■ Data shown ■
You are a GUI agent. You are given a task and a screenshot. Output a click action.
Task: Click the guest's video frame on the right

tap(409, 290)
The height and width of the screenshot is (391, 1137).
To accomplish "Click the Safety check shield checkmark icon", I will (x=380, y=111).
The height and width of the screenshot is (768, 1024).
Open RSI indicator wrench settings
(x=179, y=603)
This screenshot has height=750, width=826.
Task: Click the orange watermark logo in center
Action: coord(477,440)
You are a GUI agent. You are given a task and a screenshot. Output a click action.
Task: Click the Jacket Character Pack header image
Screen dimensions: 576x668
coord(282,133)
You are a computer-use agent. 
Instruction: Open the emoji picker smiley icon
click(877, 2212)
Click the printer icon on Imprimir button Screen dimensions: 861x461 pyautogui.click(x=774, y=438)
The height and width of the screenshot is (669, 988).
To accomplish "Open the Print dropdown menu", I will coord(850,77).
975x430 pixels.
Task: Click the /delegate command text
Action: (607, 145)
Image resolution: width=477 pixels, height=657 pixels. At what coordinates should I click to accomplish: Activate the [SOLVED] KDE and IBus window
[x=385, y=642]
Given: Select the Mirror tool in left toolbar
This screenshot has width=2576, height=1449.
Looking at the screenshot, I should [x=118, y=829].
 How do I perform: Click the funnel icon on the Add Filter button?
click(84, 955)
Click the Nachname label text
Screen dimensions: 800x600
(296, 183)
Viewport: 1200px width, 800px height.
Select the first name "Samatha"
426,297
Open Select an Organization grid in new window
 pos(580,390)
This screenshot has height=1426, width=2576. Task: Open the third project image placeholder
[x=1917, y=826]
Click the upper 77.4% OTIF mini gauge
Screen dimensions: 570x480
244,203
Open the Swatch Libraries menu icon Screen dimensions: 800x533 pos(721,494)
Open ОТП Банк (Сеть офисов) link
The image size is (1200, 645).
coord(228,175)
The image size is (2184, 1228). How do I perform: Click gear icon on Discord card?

■ Work to do ■
Copy every item above word for word, keeping each line as it appears.

■ Problem solution ■
You are a GUI agent. You are given a task and a screenshot. Output a click action.
Task: Click the guest's video frame on the right

tap(409, 290)
The height and width of the screenshot is (391, 1137).
To accomplish "Click the Safety check shield checkmark icon", I will (x=380, y=111).
The height and width of the screenshot is (768, 1024).
Open RSI indicator wrench settings
(x=179, y=603)
This screenshot has height=750, width=826.
Task: Click the orange watermark logo in center
Action: coord(477,440)
You are a GUI agent. You are given a task and a screenshot. Output a click action.
Task: Click the Jacket Character Pack header image
Screen dimensions: 576x668
coord(282,133)
You are a computer-use agent. 
Instruction: Open the emoji picker smiley icon
click(877, 2212)
Click the printer icon on Imprimir button Screen dimensions: 861x461 pyautogui.click(x=774, y=438)
The height and width of the screenshot is (669, 988).
To accomplish "Open the Print dropdown menu", I will coord(850,77).
975x430 pixels.
Task: Click the /delegate command text
Action: (607, 145)
Image resolution: width=477 pixels, height=657 pixels. At what coordinates should I click to accomplish: Activate the [SOLVED] KDE and IBus window
[x=385, y=642]
Given: Select the Mirror tool in left toolbar
This screenshot has width=2576, height=1449.
Looking at the screenshot, I should [x=118, y=829].
 How do I perform: Click the funnel icon on the Add Filter button?
click(84, 955)
Click the Nachname label text
Screen dimensions: 800x600
(296, 183)
Viewport: 1200px width, 800px height.
Select the first name "Samatha"
426,297
Open Select an Organization grid in new window
 pos(580,390)
This screenshot has height=1426, width=2576. Task: Open the third project image placeholder
[x=1917, y=826]
Click the upper 77.4% OTIF mini gauge
Screen dimensions: 570x480
244,203
Open the Swatch Libraries menu icon Screen dimensions: 800x533 pos(721,494)
Open ОТП Банк (Сеть офисов) link
The image size is (1200, 645).
coord(228,175)
The image size is (2184, 1228). How do I perform: Click gear icon on Discord card?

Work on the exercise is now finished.